Your instructions »
Exactly the lines from the one with "Instruction: Click the" through the end of the records below are needed, minus any pictures.

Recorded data
....
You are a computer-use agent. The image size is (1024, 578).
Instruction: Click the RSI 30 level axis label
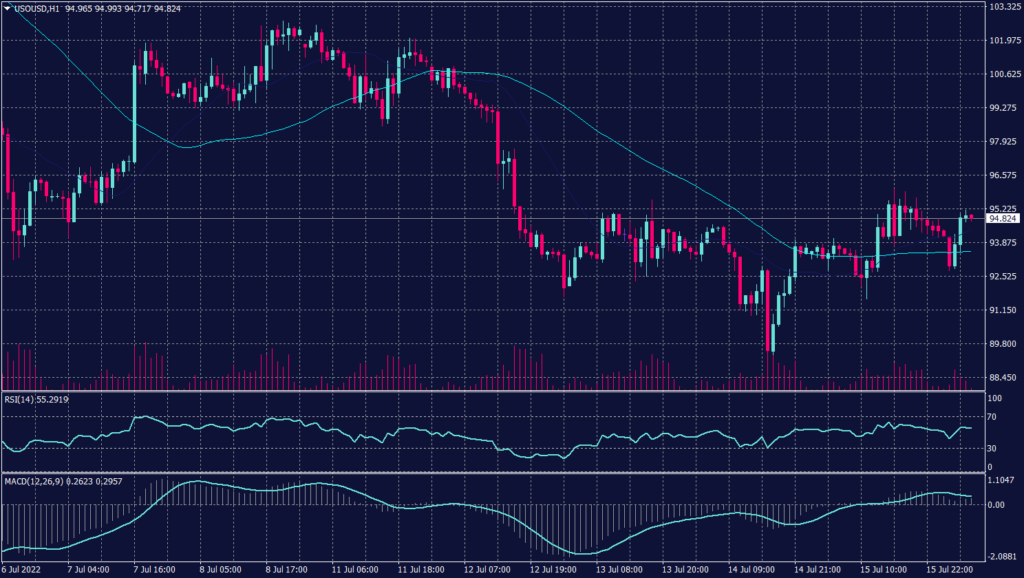pos(992,449)
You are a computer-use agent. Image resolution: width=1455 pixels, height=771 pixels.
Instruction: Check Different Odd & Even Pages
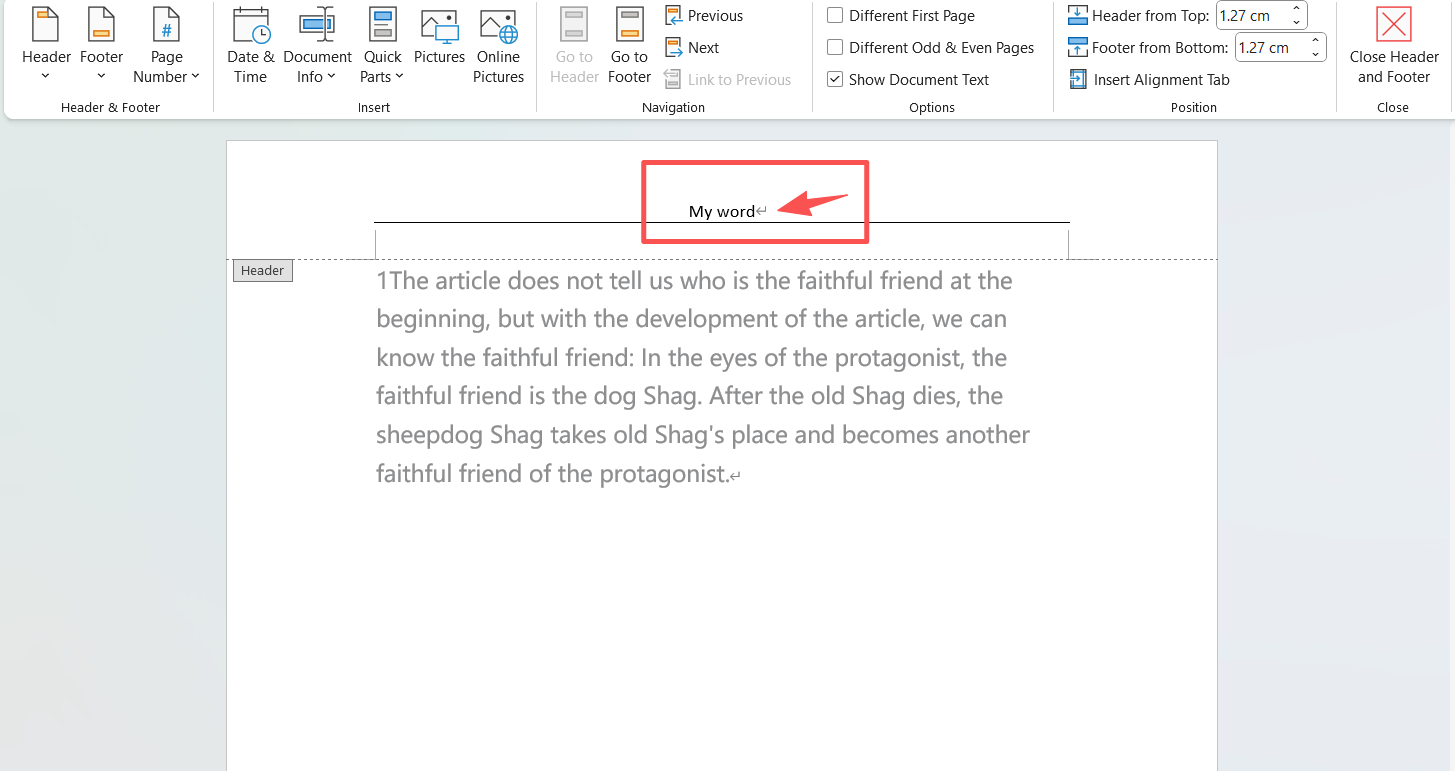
....
Solved problem »
Instruction: Click the RSI 30 level axis label
pos(992,449)
You are a computer-use agent. Image resolution: width=1455 pixels, height=771 pixels.
Instruction: Check Different Odd & Even Pages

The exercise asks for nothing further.